*TASK PROMPT*: Could you print each of the records below exactly?

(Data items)
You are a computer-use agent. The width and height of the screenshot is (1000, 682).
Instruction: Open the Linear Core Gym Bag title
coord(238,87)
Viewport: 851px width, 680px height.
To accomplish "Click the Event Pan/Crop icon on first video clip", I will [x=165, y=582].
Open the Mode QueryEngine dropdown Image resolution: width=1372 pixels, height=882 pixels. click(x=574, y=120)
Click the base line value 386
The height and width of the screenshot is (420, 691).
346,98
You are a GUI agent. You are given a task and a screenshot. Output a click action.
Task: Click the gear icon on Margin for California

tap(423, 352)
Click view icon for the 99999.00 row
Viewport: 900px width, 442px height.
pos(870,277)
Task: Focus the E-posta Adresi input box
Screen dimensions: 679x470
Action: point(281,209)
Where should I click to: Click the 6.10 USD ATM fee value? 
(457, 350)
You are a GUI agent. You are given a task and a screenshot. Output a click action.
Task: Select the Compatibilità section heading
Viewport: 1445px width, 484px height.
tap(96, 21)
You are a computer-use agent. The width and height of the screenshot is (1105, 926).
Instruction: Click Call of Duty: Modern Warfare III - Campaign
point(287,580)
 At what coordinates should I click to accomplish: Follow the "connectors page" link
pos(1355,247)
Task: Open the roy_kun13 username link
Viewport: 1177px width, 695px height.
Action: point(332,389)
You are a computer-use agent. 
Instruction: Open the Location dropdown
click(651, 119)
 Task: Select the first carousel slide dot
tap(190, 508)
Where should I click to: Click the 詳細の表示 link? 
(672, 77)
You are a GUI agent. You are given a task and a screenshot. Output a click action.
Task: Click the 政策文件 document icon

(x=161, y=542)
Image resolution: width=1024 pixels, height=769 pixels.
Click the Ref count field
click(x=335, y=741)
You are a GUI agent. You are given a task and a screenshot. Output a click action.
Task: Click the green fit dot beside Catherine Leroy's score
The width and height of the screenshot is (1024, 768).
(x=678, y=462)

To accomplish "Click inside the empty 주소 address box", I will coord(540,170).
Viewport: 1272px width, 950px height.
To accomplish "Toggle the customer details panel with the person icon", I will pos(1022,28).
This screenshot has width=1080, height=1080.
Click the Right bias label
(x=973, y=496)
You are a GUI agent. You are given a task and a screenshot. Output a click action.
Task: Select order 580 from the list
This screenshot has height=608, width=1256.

*ANSWER TO THIS EXERCISE*:
You are a computer-use agent. The width and height of the screenshot is (1000, 682).
Instruction: Open the Linear Core Gym Bag title
coord(238,87)
Viewport: 851px width, 680px height.
To accomplish "Click the Event Pan/Crop icon on first video clip", I will [x=165, y=582].
Open the Mode QueryEngine dropdown Image resolution: width=1372 pixels, height=882 pixels. click(x=574, y=120)
Click the base line value 386
The height and width of the screenshot is (420, 691).
346,98
You are a GUI agent. You are given a task and a screenshot. Output a click action.
Task: Click the gear icon on Margin for California

tap(423, 352)
Click view icon for the 99999.00 row
Viewport: 900px width, 442px height.
pos(870,277)
Task: Focus the E-posta Adresi input box
Screen dimensions: 679x470
Action: point(281,209)
Where should I click to: Click the 6.10 USD ATM fee value? 
(457, 350)
You are a GUI agent. You are given a task and a screenshot. Output a click action.
Task: Select the Compatibilità section heading
Viewport: 1445px width, 484px height.
tap(96, 21)
You are a computer-use agent. The width and height of the screenshot is (1105, 926).
Instruction: Click Call of Duty: Modern Warfare III - Campaign
point(287,580)
 At what coordinates should I click to accomplish: Follow the "connectors page" link
pos(1355,247)
Task: Open the roy_kun13 username link
Viewport: 1177px width, 695px height.
Action: point(332,389)
You are a computer-use agent. 
Instruction: Open the Location dropdown
click(651, 119)
 Task: Select the first carousel slide dot
tap(190, 508)
Where should I click to: Click the 詳細の表示 link? 
(672, 77)
You are a GUI agent. You are given a task and a screenshot. Output a click action.
Task: Click the 政策文件 document icon

(x=161, y=542)
Image resolution: width=1024 pixels, height=769 pixels.
Click the Ref count field
click(x=335, y=741)
You are a GUI agent. You are given a task and a screenshot. Output a click action.
Task: Click the green fit dot beside Catherine Leroy's score
The width and height of the screenshot is (1024, 768).
(x=678, y=462)

To accomplish "Click inside the empty 주소 address box", I will coord(540,170).
Viewport: 1272px width, 950px height.
To accomplish "Toggle the customer details panel with the person icon", I will pos(1022,28).
This screenshot has width=1080, height=1080.
Click the Right bias label
(x=973, y=496)
You are a GUI agent. You are given a task and a screenshot. Output a click action.
Task: Select order 580 from the list
This screenshot has height=608, width=1256.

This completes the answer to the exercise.